**** PASSAGE PROVIDED ****

Today on twitter we have yet another trending hashtag that encourages women to reveal their bodies online. I noticed this, was very disturbed by it for a whole raft of reasons (mostly to do with pervy men) and that was it. A little later I found out that #NoBraDay was ostensibly in support of raising awareness of breast cancer and then I couldn’t leave it.
Let’s put aside the convenience of a campaign that gets young women to show off their tits (how the men love that kind of campaign and are, as we speak, typing with one hand). Let’s also leave aside the bullshit that says you cannot criticise this without being labelled a prude (from feminists, no less). What really, really annoyed me was the disgusting insensitivity shown to the very people this ‘campaign’ is supposed to be for: women who are battling or have survived breast cancer.
I have never had breast cancer. I have never had a visible part of my anatomy removed. That doesn’t prevent me from understanding how devastating that must be and how thousands of women baring their beautiful cancer-free breasts can’t possibly help those women feel better about themselves. Especially the ones who have had breast tissue removed.

**** GIVEN INFORMATION ****

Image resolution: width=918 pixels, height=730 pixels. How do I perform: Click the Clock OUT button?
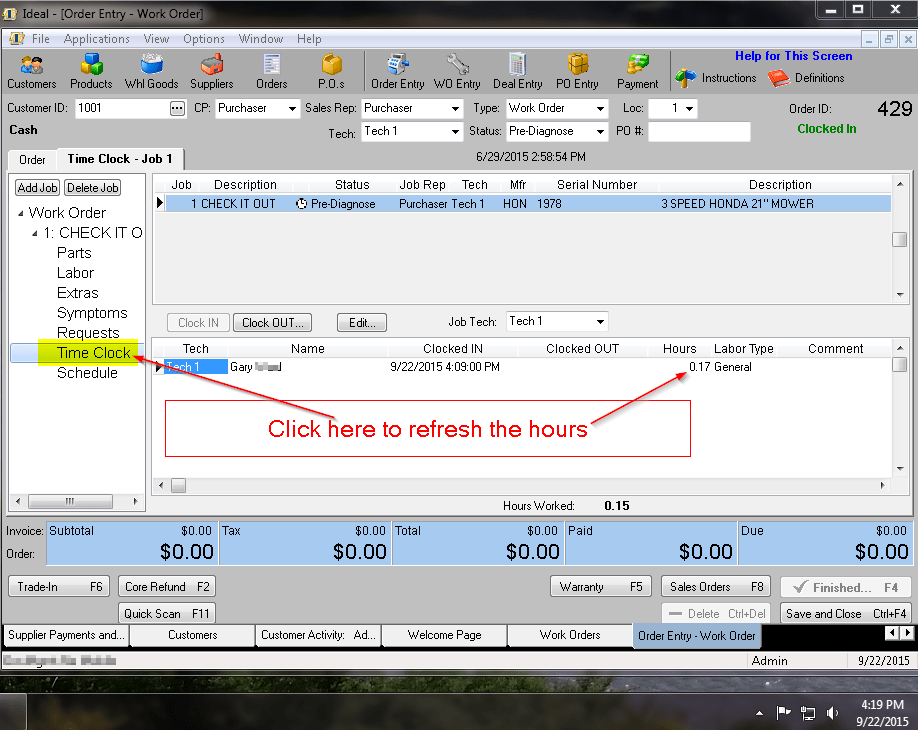[x=272, y=322]
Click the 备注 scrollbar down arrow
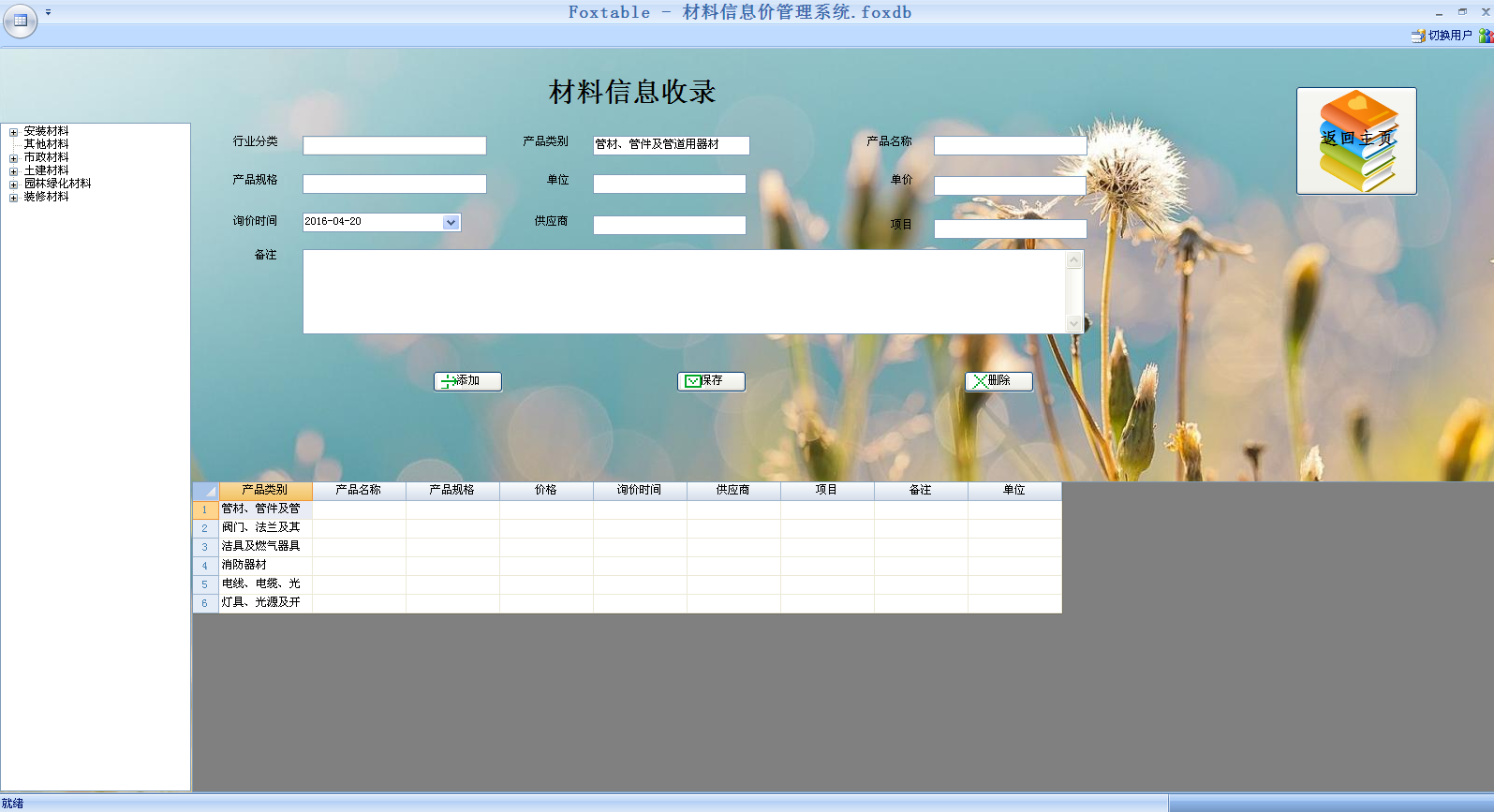Screen dimensions: 1494x812 1074,324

****

SET OF TASKS
1) Answer these about the passage on #NoBraDay, using the data above only as context:
(a) What was #NoBraDay ostensibly meant to support?
(b) According to the writer, who is the campaign supposed to be for?
(c) What two things does the writer say they have never had?
2) Reproduce the passage on #NoBraDay from "Today on twitter" to "survived breast cancer.".

WRITTEN RESPONSES
1)
(a) Raising awareness of breast cancer.
(b) Women who are battling or have survived breast cancer.
(c) Breast cancer, and a visible part of their anatomy removed.

2)
Today on twitter we have yet another trending hashtag that encourages women to reveal their bodies online. I noticed this, was very disturbed by it for a whole raft of reasons (mostly to do with pervy men) and that was it. A little later I found out that #NoBraDay was ostensibly in support of raising awareness of breast cancer and then I couldn’t leave it.
Let’s put aside the convenience of a campaign that gets young women to show off their tits (how the men love that kind of campaign and are, as we speak, typing with one hand). Let’s also leave aside the bullshit that says you cannot criticise this without being labelled a prude (from feminists, no less). What really, really annoyed me was the disgusting insensitivity shown to the very people this ‘campaign’ is supposed to be for: women who are battling or have survived breast cancer.